Extracted data entries:

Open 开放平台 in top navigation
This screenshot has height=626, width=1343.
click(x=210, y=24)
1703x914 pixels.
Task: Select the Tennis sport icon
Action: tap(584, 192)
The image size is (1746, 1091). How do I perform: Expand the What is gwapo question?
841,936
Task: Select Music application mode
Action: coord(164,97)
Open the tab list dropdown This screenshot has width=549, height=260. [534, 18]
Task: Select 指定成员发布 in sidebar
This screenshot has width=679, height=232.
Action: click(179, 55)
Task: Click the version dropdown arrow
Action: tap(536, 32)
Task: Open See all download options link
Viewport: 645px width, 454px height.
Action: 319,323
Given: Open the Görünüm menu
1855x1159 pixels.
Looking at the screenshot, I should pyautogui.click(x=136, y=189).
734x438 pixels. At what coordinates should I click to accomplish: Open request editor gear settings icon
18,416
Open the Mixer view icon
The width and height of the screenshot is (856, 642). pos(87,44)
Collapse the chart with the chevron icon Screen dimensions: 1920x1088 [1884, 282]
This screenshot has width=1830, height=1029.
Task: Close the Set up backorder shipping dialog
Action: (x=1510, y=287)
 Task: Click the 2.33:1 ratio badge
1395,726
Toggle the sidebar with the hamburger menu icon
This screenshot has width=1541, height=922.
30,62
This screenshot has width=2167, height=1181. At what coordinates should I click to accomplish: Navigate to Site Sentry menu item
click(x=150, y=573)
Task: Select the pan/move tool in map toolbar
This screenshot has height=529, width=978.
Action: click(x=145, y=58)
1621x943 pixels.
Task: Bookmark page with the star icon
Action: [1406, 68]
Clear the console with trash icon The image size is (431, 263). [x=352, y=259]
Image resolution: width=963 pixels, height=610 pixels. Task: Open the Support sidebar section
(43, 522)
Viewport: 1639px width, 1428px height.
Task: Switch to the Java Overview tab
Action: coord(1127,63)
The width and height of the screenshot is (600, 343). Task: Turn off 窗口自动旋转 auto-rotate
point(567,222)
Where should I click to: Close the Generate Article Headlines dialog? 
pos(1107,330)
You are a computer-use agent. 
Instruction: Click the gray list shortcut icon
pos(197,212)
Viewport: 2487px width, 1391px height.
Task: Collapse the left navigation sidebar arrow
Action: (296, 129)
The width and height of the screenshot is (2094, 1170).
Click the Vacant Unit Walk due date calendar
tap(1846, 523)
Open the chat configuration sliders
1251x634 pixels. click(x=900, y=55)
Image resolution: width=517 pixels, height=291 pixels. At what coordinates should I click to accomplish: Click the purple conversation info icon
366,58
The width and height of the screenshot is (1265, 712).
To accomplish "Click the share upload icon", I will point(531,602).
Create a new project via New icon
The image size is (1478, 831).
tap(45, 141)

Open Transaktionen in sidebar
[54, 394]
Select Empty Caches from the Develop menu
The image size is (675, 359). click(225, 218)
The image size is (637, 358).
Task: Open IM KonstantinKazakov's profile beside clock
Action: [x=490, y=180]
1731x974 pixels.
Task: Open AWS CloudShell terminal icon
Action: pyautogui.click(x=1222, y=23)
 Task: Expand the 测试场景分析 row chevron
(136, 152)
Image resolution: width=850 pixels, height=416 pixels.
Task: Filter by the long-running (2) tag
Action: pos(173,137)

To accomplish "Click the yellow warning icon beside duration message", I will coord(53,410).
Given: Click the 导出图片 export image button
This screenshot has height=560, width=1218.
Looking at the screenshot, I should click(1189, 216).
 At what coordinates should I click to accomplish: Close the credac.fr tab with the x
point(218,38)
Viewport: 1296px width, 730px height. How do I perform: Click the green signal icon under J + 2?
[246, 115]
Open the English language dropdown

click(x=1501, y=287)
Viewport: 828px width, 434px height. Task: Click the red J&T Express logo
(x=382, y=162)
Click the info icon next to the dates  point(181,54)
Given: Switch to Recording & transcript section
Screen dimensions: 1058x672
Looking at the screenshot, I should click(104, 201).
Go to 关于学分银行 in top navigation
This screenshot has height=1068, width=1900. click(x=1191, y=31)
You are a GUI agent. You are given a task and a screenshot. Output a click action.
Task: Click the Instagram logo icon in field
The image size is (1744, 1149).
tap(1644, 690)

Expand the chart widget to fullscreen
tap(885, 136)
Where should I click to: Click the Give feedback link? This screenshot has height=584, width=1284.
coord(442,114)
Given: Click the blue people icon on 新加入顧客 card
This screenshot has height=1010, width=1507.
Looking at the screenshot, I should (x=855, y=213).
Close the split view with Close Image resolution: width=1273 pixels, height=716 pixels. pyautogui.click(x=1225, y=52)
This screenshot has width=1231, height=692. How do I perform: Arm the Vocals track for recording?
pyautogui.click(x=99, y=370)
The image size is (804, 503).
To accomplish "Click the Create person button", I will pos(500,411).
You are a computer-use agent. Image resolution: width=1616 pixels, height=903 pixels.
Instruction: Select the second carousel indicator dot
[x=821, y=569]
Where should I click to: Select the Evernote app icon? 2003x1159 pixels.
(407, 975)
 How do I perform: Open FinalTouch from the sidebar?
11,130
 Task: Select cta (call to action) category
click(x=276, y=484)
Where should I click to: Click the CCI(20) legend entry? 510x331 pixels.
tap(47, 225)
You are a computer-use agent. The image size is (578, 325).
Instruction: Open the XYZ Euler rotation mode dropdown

> [Prompt]:
Nothing but the lines from the one containing "Given: Switch to" to the end of the entries belongs in the answer, and each must match exactly.

> [Written response]:
Given: Switch to Recording & transcript section
Screen dimensions: 1058x672
Looking at the screenshot, I should click(104, 201).
Go to 关于学分银行 in top navigation
This screenshot has height=1068, width=1900. click(x=1191, y=31)
You are a GUI agent. You are given a task and a screenshot. Output a click action.
Task: Click the Instagram logo icon in field
The image size is (1744, 1149).
tap(1644, 690)

Expand the chart widget to fullscreen
tap(885, 136)
Where should I click to: Click the Give feedback link? This screenshot has height=584, width=1284.
coord(442,114)
Given: Click the blue people icon on 新加入顧客 card
This screenshot has height=1010, width=1507.
Looking at the screenshot, I should (x=855, y=213).
Close the split view with Close Image resolution: width=1273 pixels, height=716 pixels. pyautogui.click(x=1225, y=52)
This screenshot has width=1231, height=692. How do I perform: Arm the Vocals track for recording?
pyautogui.click(x=99, y=370)
The image size is (804, 503).
To accomplish "Click the Create person button", I will pos(500,411).
You are a computer-use agent. Image resolution: width=1616 pixels, height=903 pixels.
Instruction: Select the second carousel indicator dot
[x=821, y=569]
Where should I click to: Select the Evernote app icon? 2003x1159 pixels.
(407, 975)
 How do I perform: Open FinalTouch from the sidebar?
11,130
 Task: Select cta (call to action) category
click(x=276, y=484)
Where should I click to: Click the CCI(20) legend entry? 510x331 pixels.
tap(47, 225)
You are a computer-use agent. The image size is (578, 325).
Instruction: Open the XYZ Euler rotation mode dropdown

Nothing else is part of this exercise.